How Asparaginase is given?
- It is given as an infusion into a vein over 1 hour or more. This drug sometimes can be given as an injection into a muscle, as determined by your doctor.
What should I know while receiving Asparaginase?
- Because of the higher risk of allergic reactions to asparaginase, you will have a skin test before the first dose and whenever an interval of 2 weeks or longer.
- An allergic reaction may happen during or shortly after asparaginase is given, causing fever and chills, breathing difficulties, swelling of throat or face, hives or a drop in blood pressure. Tell your nurse right away if you feel unwell while this drug is being given.
- Do not receive this drug when you are pregnant or breastfeeding.
- Men and women should use effective contraception during treatment and for at least 6 months after the treatment ends.
- Do not receive any kind of vaccination without doctor's approval.
- You will be check regularly to make sure you have enough blood cells and have adequate organ functions to receive asparaginase. The timing and dosing of your treatment may be changed based on the test results or side effects.
- There are many drugs may affect how asparaginase works. Tell your doctor about all the medicines you are taking, including prescription and non-prescription medicines, vitamins, and herbal supplements.
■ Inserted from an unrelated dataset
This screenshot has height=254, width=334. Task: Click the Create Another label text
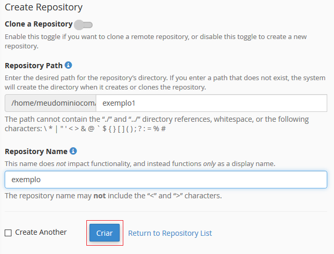(41, 232)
- The existing health problems may affect the use of asparaginase. You should let your doctor know if you have any other medical problems, especially if you have high blood sugar, liver problems, and a bleeding or blood clotting disorder.
Common side effects
- Flu like symptoms
Symptoms such as fever, headache, muscle pains and shivering may occur a few hours after treatment. These symptoms generally last for 2 to 3 days. Seek medical help if you do not get any better.
- Nausea and vomiting
Medicines may be given before the treatment to prevent it happening. Eating and drinking often in small amounts may reduce the discomfort.
- Loss of appetite
Try to eat in small quantities and have frequent meals. If your appetite does not get any better after a few days, tell your doctor.
- Changes in nervous system
You may feel very dizzy or sleepy, or may experience difficulty thinking and a sudden loss of balance. Problems may start within a few days after receiving this drug and may last for a few days. Tell your doctor if you begin to feel any of these symptoms.
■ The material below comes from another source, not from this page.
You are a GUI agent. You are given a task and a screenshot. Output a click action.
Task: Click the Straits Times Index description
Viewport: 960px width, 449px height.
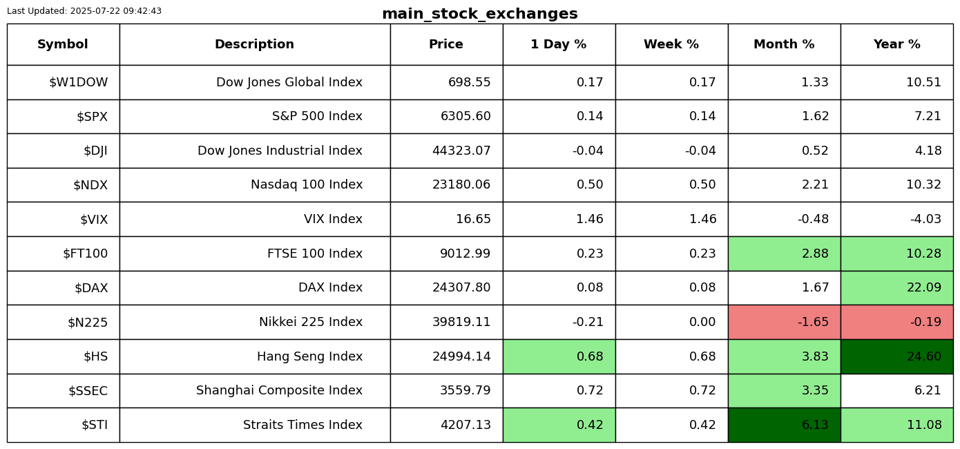click(303, 426)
Ask your doctor about medicines that can relieve diarrhea. Drinking plenty of water and dietary changes may help.
Try to pace yourself and rest as much as you need. Seek medical advice if fatigue does not go away when you rest and sleep.
Less common side effects
- Mouth sores
Your doctor can give you medicines that help you ease the discomfort. Good mouth care will help prevent mouth sores.
- Inflammation of the pancreas
You might have changes in the levels of pancreatic enzymes such as amylase and lipase. Seek medical help at once if you have sudden pain in the upper abdomen, fever, vomiting, or abdominal pain that gets worse after eating and may be accompanied by diarrhea.
- High blood sugar levels
If you have diabetes, this drug may worse your condition. Your doctor will monitor your blood sugar and may prescribe medications if necessary.
- Elevated liver enzymes
This is usually mild and may return to normal after treatment has ended. Seek medical help at once if you have yellowing of the skin or eyes, dark or brown urine, or pain in abdomen, as these can be signs of liver toxicity.
- Drink at least 6 to 8 glasses of water every day during treatment can help make your recovery a smoother process.
- Alcohol and cigarettes may interfere with certain medicines or worsen side effects from chemotherapy treatment. It is wise to avoid alcohol and cigarette smoking during cancer treatment. If you have any problem about drinking alcohol and smoking, you should check with your doctor.